Rows of pointing data
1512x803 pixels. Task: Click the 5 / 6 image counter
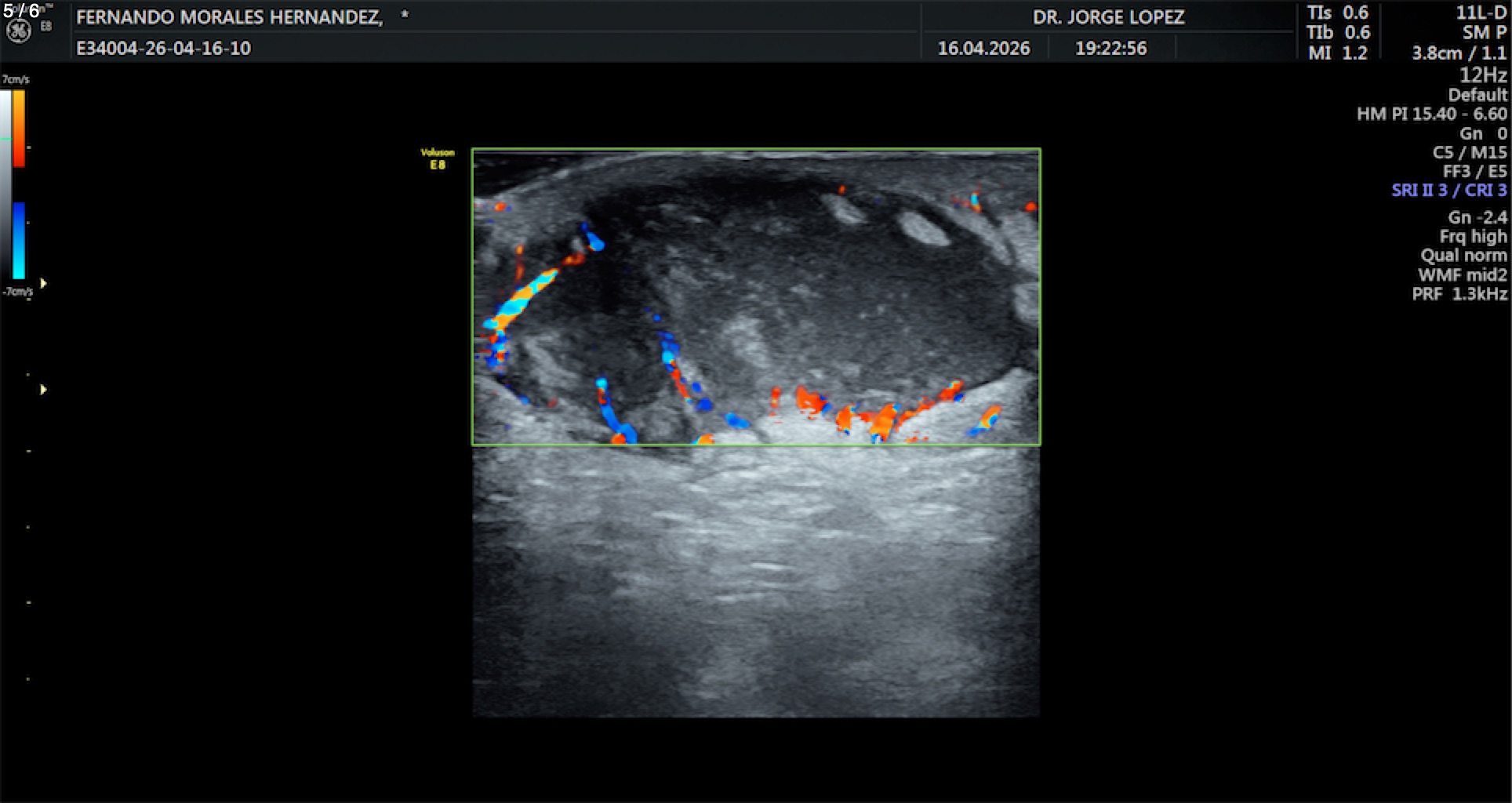pos(21,11)
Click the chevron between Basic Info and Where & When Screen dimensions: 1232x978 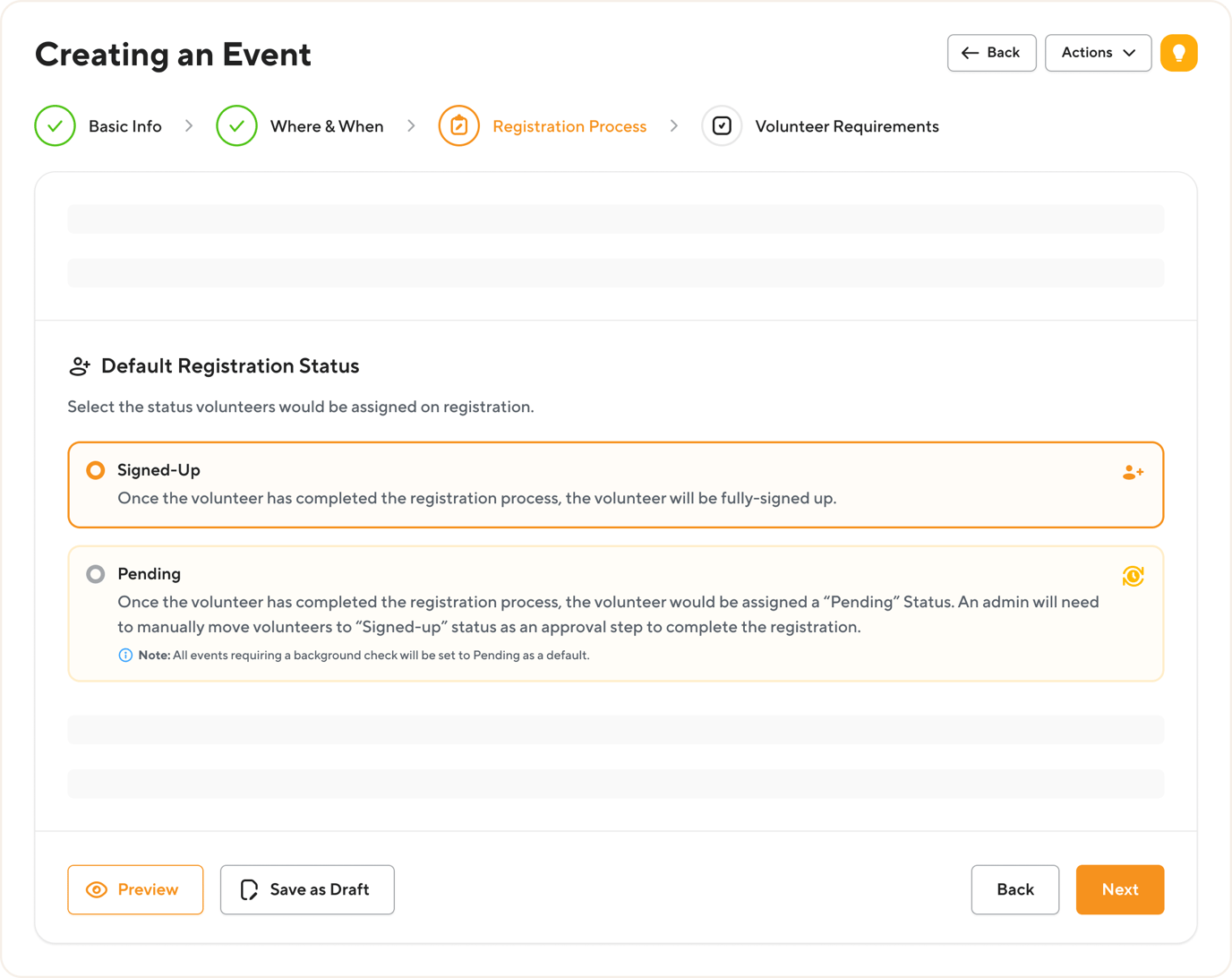[189, 125]
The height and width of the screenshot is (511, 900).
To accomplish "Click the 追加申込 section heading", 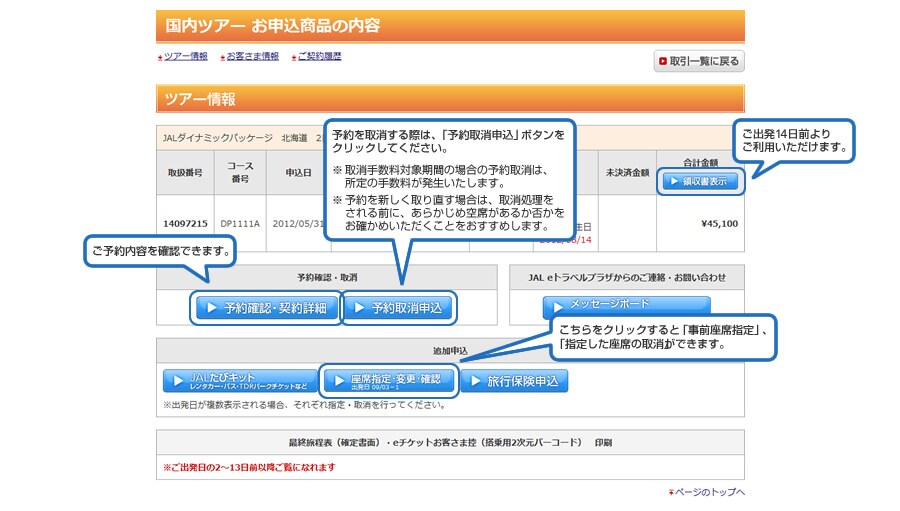I will (x=450, y=352).

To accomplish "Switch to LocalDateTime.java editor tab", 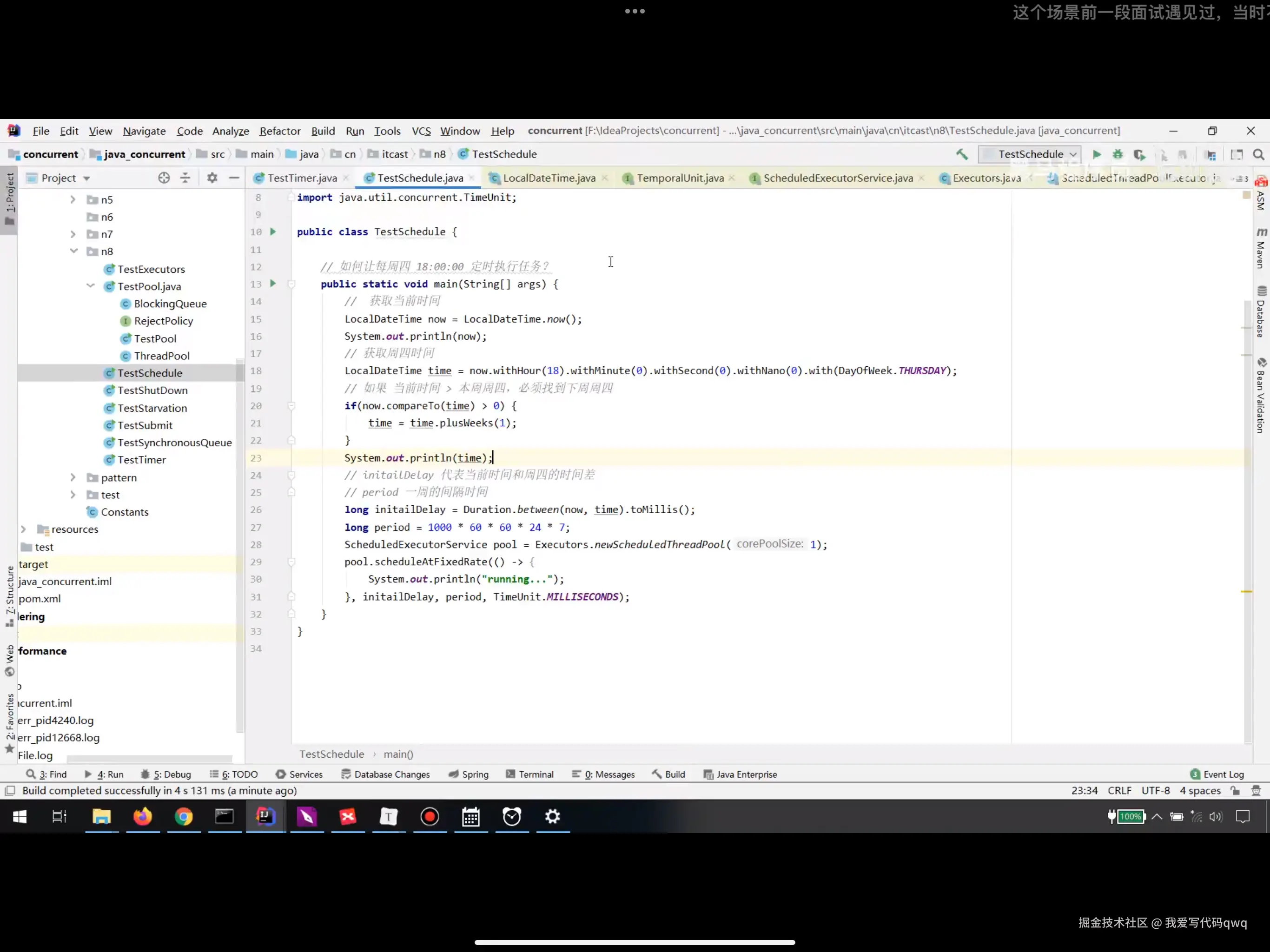I will click(x=549, y=178).
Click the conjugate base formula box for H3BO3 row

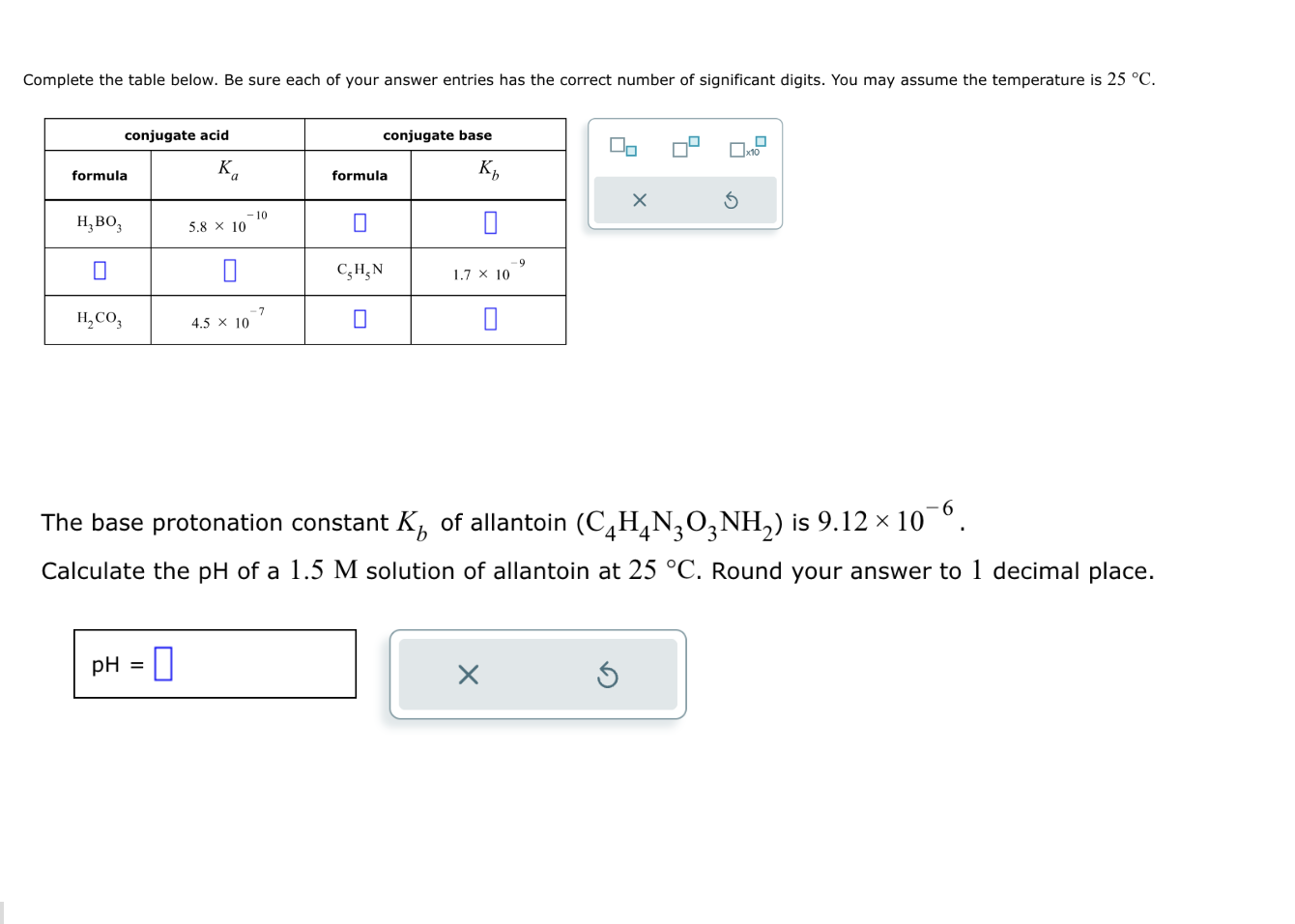(x=360, y=222)
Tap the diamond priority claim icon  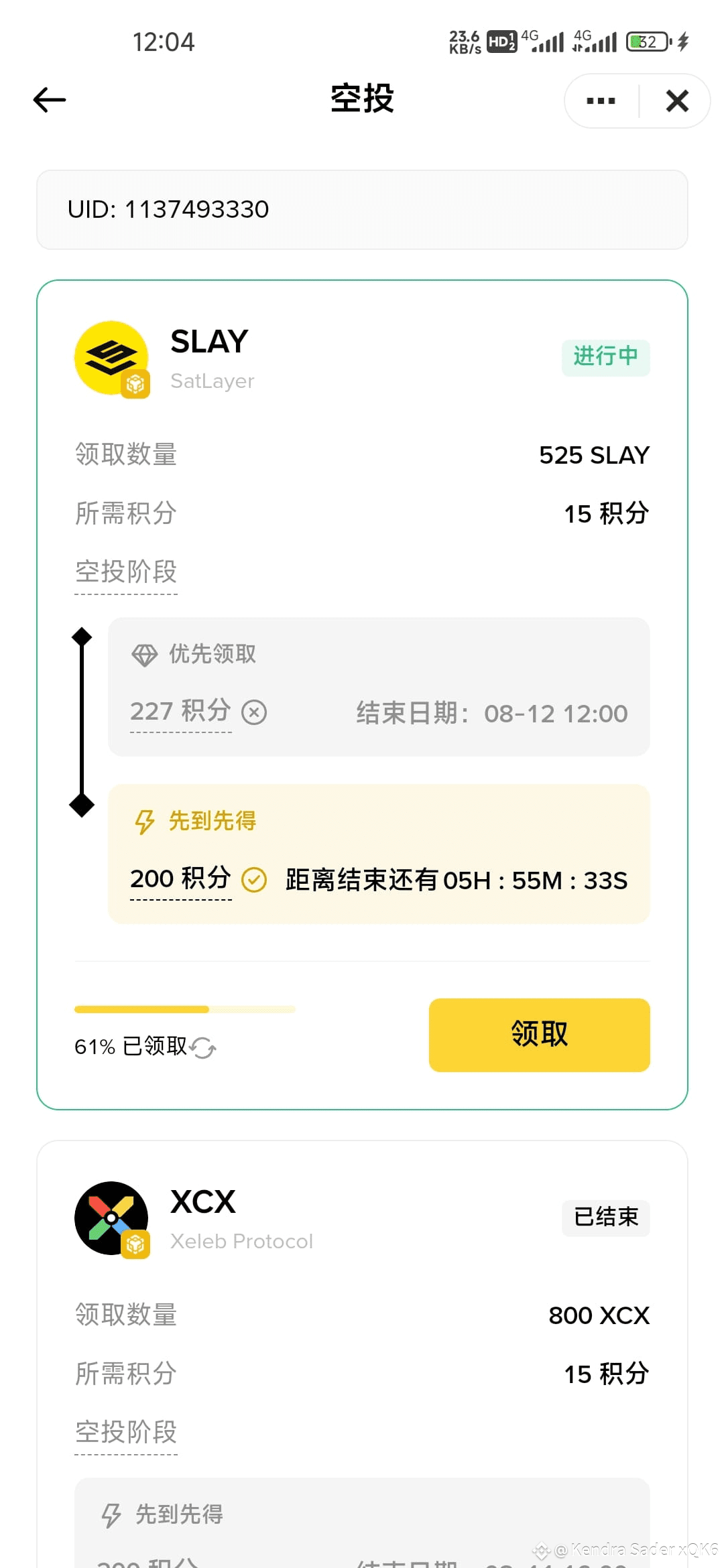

● **WHAT THE EXERCISE ASKS**: Rewrite the lines of the listing starting at the line containing "Click the conjugate" and ending at the end of the listing, keeping the requests and adding 56 to every coordinate in the answers. Omit the pictures.

● **EXPECTED OUTPUT**:
Click the conjugate base formula box for H3BO3 row

(x=416, y=278)
Tap the diamond priority claim icon  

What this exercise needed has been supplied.